Exercise aim | Reproduce the entries below verbatim, starting at their first line and ending with the line that contains "Click the small", both of those lines included.

___ Records provided ___

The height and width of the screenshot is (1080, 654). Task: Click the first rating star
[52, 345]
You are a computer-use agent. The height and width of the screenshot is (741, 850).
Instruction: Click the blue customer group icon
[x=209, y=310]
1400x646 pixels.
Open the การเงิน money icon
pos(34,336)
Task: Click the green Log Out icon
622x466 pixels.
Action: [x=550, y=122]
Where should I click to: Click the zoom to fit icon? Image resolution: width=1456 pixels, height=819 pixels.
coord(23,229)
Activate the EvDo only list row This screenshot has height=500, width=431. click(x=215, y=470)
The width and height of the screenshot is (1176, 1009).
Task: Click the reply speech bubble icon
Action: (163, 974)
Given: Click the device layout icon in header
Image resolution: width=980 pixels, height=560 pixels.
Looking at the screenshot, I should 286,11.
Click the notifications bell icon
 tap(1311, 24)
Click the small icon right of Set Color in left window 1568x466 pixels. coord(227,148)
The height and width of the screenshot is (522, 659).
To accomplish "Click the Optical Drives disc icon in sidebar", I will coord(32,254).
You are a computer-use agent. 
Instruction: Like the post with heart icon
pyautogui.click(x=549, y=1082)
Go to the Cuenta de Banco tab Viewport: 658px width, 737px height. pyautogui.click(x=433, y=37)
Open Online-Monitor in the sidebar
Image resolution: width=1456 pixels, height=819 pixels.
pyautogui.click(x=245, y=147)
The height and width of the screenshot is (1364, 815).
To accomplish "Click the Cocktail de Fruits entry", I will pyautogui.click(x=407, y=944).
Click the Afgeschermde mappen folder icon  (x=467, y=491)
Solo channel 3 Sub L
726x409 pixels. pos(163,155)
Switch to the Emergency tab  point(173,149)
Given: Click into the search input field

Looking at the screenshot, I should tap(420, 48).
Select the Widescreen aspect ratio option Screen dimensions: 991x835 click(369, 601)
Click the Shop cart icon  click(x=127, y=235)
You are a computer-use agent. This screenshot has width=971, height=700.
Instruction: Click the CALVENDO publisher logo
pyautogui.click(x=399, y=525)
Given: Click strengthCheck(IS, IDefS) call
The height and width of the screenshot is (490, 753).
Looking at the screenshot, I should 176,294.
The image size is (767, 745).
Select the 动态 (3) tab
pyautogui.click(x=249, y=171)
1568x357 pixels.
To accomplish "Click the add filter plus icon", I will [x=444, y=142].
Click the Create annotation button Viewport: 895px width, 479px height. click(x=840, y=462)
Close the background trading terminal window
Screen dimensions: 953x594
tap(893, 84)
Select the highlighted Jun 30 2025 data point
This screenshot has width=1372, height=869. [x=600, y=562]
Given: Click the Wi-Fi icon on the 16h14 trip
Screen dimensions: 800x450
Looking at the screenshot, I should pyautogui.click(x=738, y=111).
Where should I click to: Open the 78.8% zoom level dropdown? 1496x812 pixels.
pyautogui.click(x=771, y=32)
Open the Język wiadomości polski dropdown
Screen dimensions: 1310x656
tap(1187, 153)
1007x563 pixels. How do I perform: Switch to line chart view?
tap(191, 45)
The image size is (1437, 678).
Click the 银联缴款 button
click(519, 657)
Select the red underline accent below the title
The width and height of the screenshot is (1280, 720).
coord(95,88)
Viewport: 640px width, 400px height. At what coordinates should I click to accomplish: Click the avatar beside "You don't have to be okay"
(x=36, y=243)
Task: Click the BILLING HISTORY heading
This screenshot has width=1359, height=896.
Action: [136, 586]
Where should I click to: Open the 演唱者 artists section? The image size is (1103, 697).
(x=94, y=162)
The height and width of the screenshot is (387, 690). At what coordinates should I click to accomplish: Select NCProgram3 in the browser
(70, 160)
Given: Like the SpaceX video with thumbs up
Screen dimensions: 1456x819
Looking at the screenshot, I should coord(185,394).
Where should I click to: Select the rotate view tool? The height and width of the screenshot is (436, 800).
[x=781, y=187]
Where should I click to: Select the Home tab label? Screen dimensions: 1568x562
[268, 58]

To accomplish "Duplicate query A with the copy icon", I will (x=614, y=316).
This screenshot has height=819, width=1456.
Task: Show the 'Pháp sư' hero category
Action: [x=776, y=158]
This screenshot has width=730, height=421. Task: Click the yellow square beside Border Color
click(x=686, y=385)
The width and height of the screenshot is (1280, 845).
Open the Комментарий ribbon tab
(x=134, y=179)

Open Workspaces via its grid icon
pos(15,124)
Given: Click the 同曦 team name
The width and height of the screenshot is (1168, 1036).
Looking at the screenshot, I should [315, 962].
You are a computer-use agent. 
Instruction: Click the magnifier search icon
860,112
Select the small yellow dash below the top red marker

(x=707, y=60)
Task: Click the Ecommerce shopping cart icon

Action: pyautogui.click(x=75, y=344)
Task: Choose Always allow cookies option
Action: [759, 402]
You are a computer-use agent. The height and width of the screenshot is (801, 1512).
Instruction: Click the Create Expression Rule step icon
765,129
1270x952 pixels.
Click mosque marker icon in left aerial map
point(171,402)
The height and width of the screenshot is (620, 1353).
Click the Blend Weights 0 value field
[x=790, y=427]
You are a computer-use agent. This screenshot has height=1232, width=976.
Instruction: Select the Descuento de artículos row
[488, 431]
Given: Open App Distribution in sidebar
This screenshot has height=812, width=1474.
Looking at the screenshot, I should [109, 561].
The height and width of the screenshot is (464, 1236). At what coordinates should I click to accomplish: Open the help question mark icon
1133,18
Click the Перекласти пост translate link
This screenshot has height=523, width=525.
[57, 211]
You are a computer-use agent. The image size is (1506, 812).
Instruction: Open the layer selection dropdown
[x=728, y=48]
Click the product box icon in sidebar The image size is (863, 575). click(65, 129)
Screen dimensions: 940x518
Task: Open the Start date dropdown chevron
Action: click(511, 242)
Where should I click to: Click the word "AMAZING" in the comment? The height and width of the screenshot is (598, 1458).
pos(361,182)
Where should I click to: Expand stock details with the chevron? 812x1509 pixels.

___

Solution |
The height and width of the screenshot is (1080, 654). Task: Click the first rating star
[52, 345]
You are a computer-use agent. The height and width of the screenshot is (741, 850).
Instruction: Click the blue customer group icon
[x=209, y=310]
1400x646 pixels.
Open the การเงิน money icon
pos(34,336)
Task: Click the green Log Out icon
622x466 pixels.
Action: [x=550, y=122]
Where should I click to: Click the zoom to fit icon? Image resolution: width=1456 pixels, height=819 pixels.
coord(23,229)
Activate the EvDo only list row This screenshot has height=500, width=431. click(x=215, y=470)
The width and height of the screenshot is (1176, 1009).
Task: Click the reply speech bubble icon
Action: (163, 974)
Given: Click the device layout icon in header
Image resolution: width=980 pixels, height=560 pixels.
Looking at the screenshot, I should 286,11.
Click the notifications bell icon
 tap(1311, 24)
Click the small icon right of Set Color in left window 1568x466 pixels. coord(227,148)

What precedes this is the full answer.